------ Dataset extract

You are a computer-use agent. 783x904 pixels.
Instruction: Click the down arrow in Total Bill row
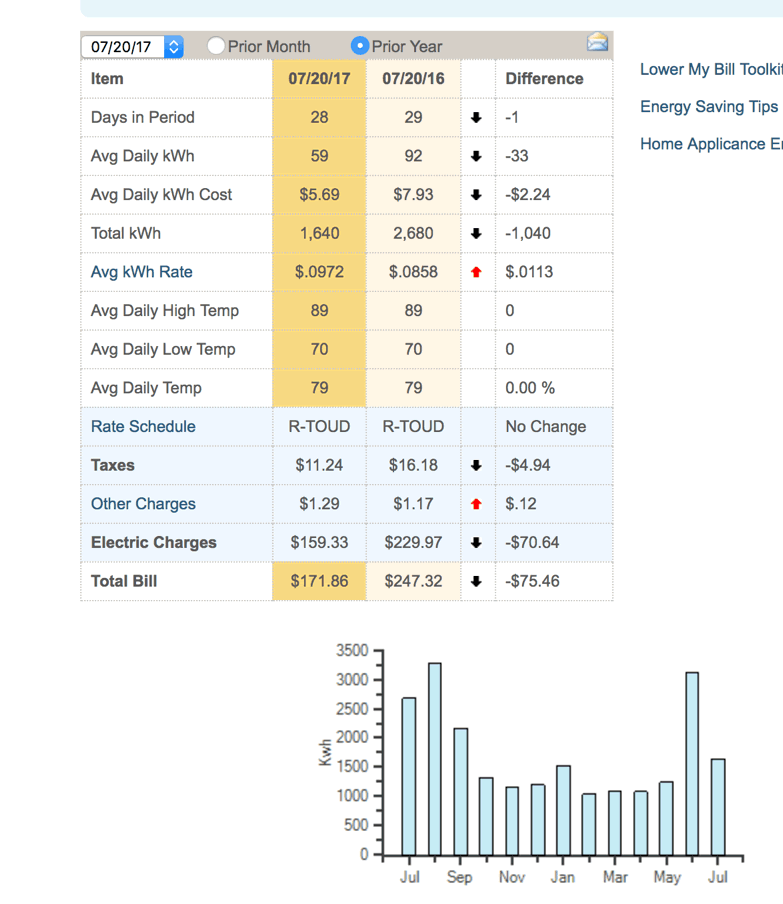point(477,581)
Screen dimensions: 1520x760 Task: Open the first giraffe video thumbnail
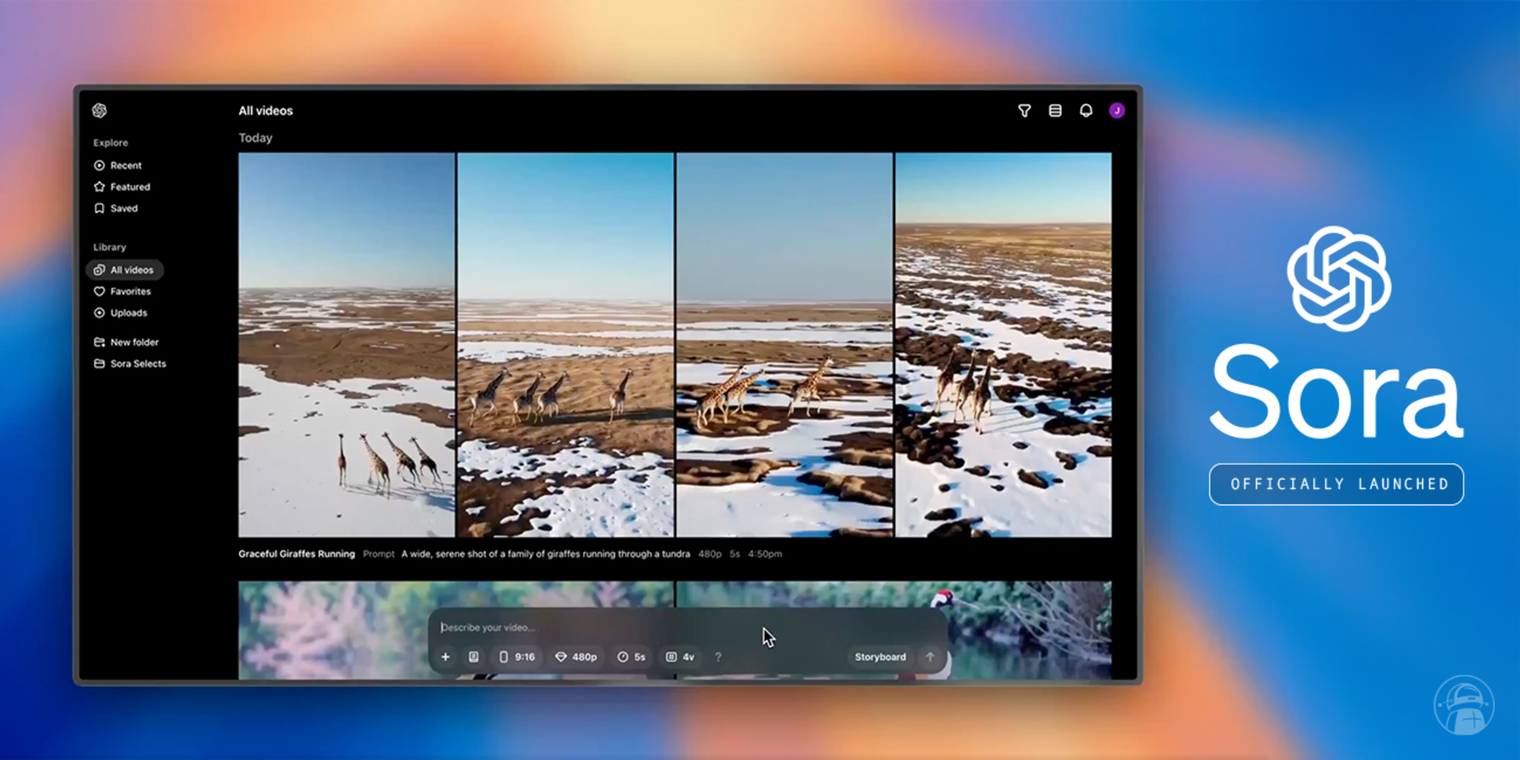point(346,345)
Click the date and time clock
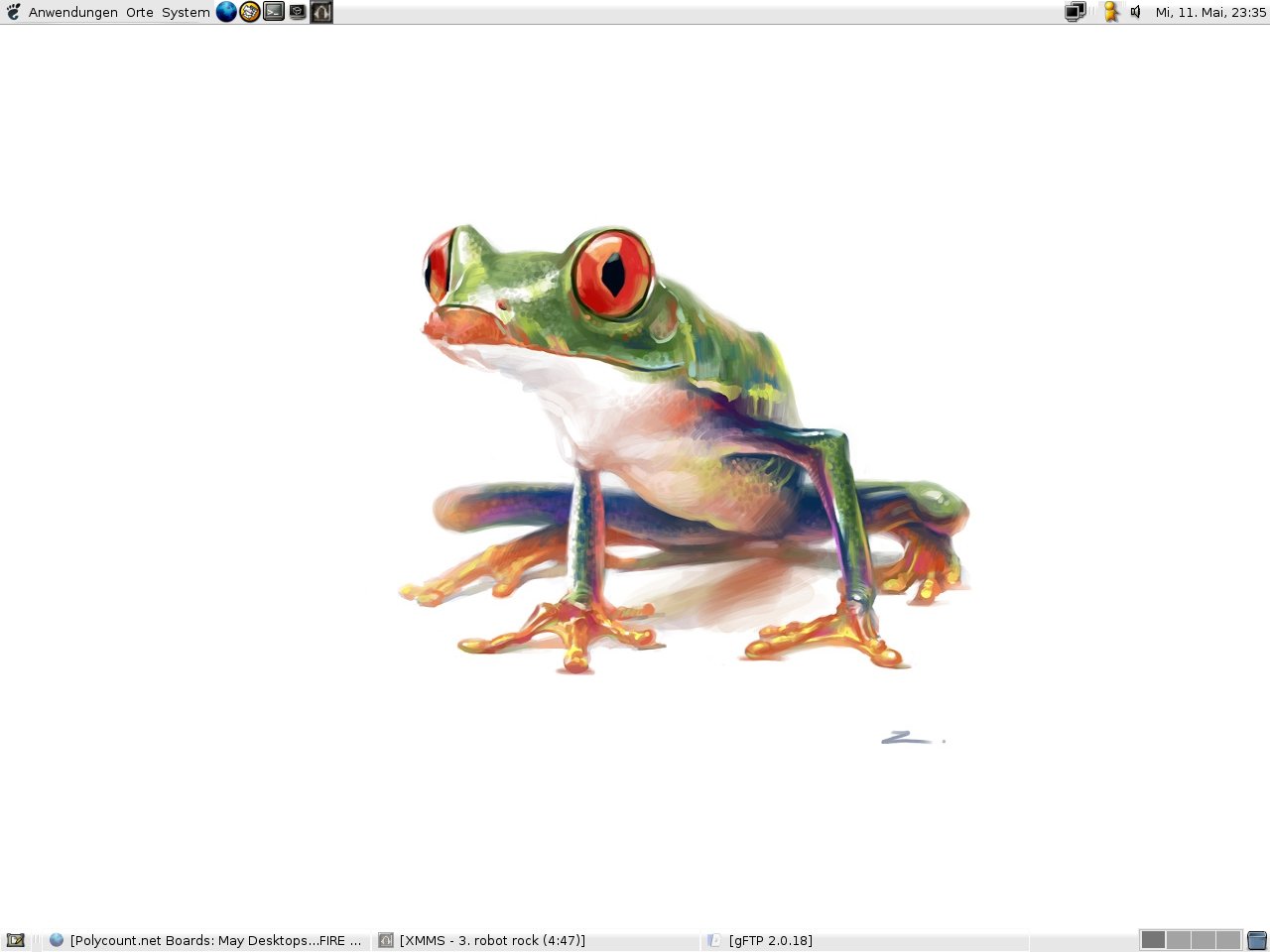The image size is (1270, 952). 1210,12
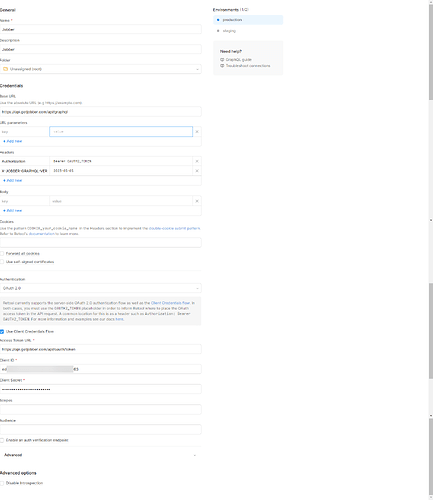Viewport: 433px width, 500px height.
Task: Click the Troubleshoot connections book icon
Action: coord(222,66)
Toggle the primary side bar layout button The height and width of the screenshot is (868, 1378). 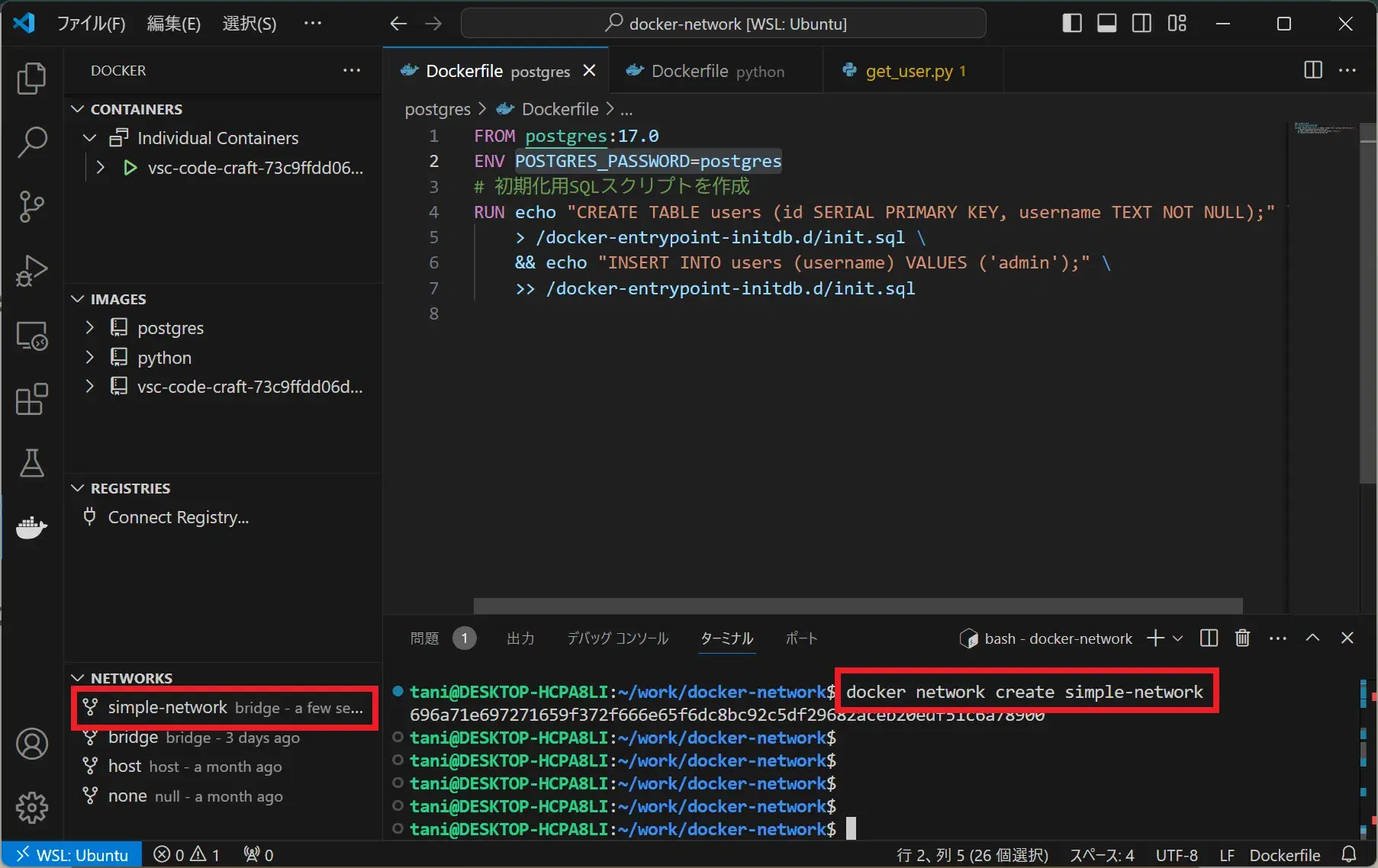click(1072, 24)
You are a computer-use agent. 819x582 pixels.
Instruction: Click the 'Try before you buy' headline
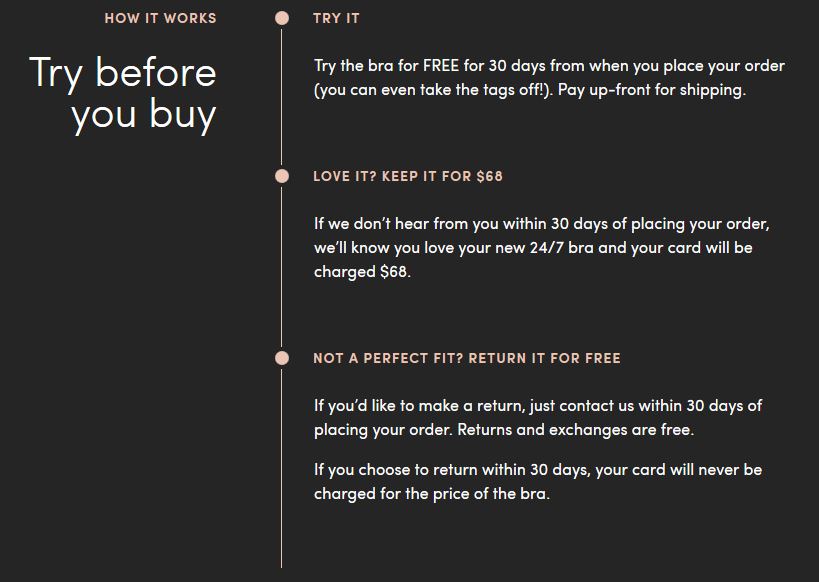coord(123,94)
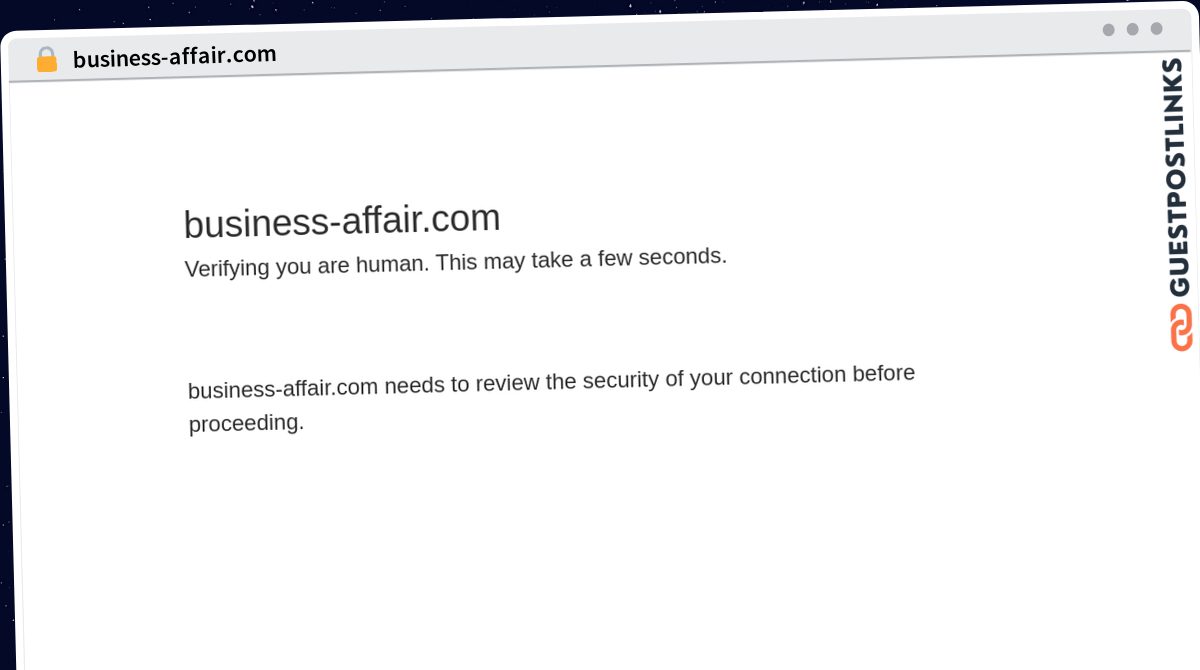
Task: Click the last gray dot window control
Action: pyautogui.click(x=1156, y=28)
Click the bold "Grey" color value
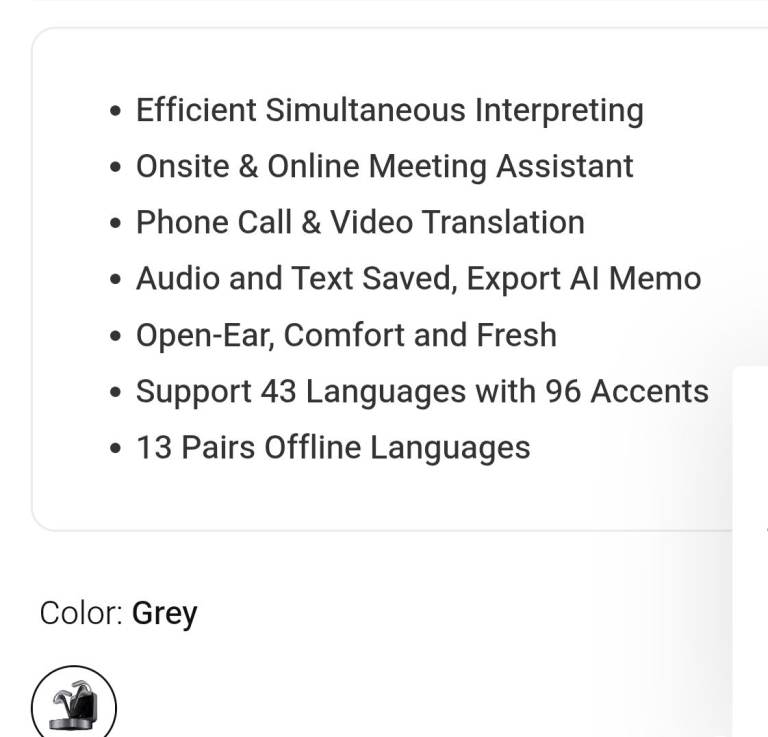 tap(164, 612)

------------

→ **Problem requirements**
Scan the records for the string "agent" and report each line where it occurs.

→ **Result of this exercise**
You are a computer-use agent. 783x904 pixels.
You are a computer-use agent. 819x582 pixels.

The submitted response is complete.